Postgres-XL itself is a massively parallel processing system. It has an efficient distributed planner and executor which can distribute work to tens of datanodes, process the result and send it back to the client. It allows the user to either shard or replicate a table for efficient query execution. On top of that, Postgres-XL also provides global consistency of the data, all the time, so that users don’t need to worry about consistency while designing their applications.
One major difference between PostgreSQL 9.6’s parallel query capability and Postgres-XL’s parallel query capability is that PostgreSQL’s parallel engine will try to utilise multiple cores or CPUs within a single physical or virtual machine. While that does not much help the workloads where a single, large server itself is just not enough or where the resources on a single server are fully utilised; the new parallel query capabilities will still help certain workloads, especially workloads that can be served by a single large server. Before, these workloads could not utilise the full power of a large server, but with PostgreSQL 9.6, they will be able to do so.
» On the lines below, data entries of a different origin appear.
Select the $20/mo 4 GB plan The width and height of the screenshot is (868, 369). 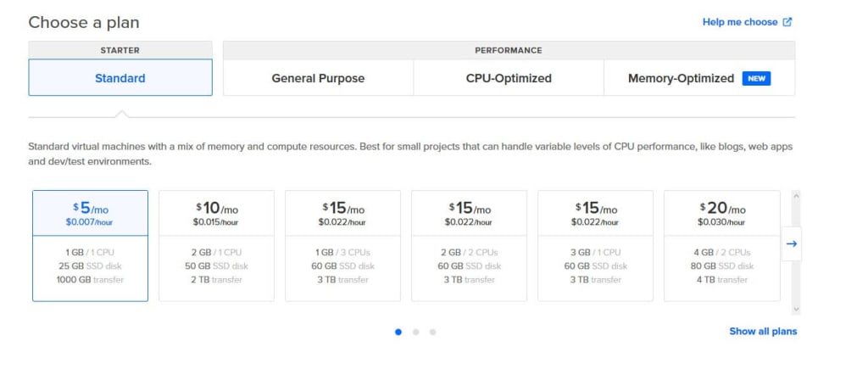[x=721, y=245]
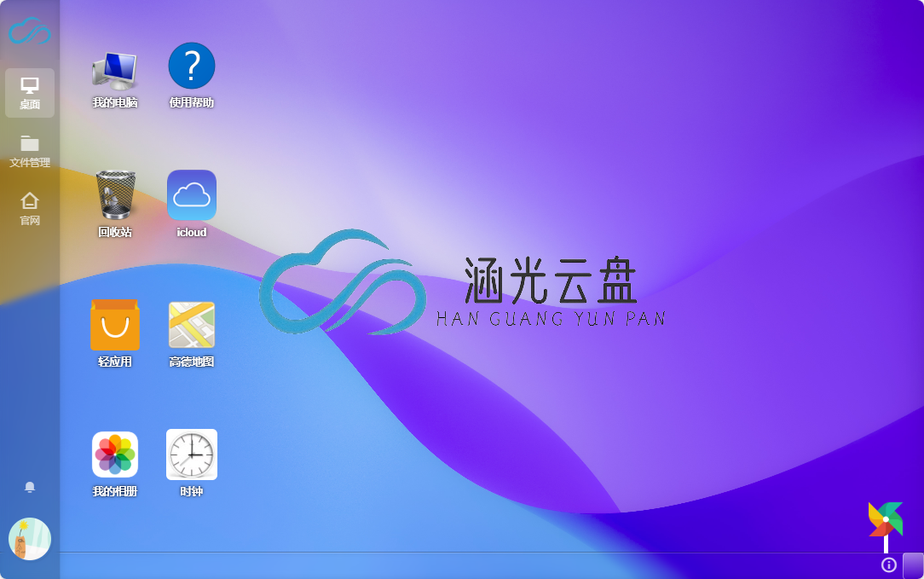Click the colorful pinwheel icon
The height and width of the screenshot is (579, 924).
(x=886, y=519)
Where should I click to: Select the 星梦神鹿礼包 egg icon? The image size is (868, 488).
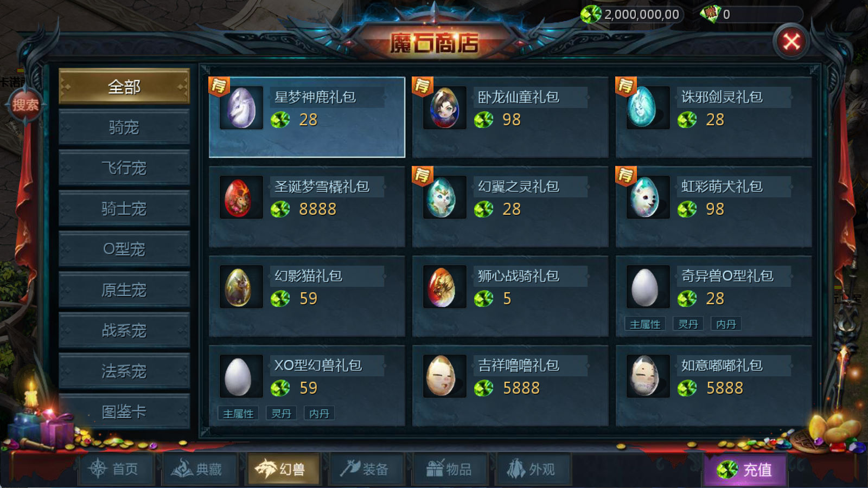[241, 108]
So why would parallel query capabilities of PostgreSQL help Postgres-XL at all? A short and simple answer to the question is that if these capabilities exist, then each Postgres-XL datanode can parallelise part of the workload assigned to it. That can significantly improve query execution performance for workloads where datanode resources are not fully utilised. It will also allow users to provision larger servers for datanodes and get the full benefit of two levels of parallelism. So if you’re computing an aggregate for a multi-terabyte table, sharded on 64 nodes, Postgres-XL will first divide the work in 64 chunks and execute that in parallel. In turn, each datanode can further divide that work in 2 or 8 smaller chunks, resulting in extremely fast aggregations.
Other than parallelism, PostgreSQL 9.6 also has some major improvements for handling large tables. For example, VACUUM can now skip already frozen pages, thus reducing the time and cost of vacuuming a large table, with mostly old data. The improvements in the areas around locking in multi-core CPU are not very interesting and useful for Postgres-XL. Finally, BDR will now work as an extension with PostgreSQL 9.6 and hence there is a possibility of Postgres-XL utilising those capabilities.
Now the question is: when do I get to see Postgres-XL 9.6? Well, at 2ndQuadrant we have already started preparing grounds for that and soon you’ll see some action, even in the Postgres-XL community. Make no mistake, it’s not an easy task and some of the planner changes in PostgreSQL 9.6 are going to make the merge even more daunting. But the journey has begun. During the process, we need to figure out ways to restructure the code so that future merges become easier and also find the parts that can be submitted and merged in the PostgreSQL core. The ultimate goal is to have all of XL’s capability in core, but we realise that this won’t happen anytime soon and there are many users who can’t wait that long. So Postgres-XL will see continuous development and support until PostgreSQL has all the capability that Postgres-XL has.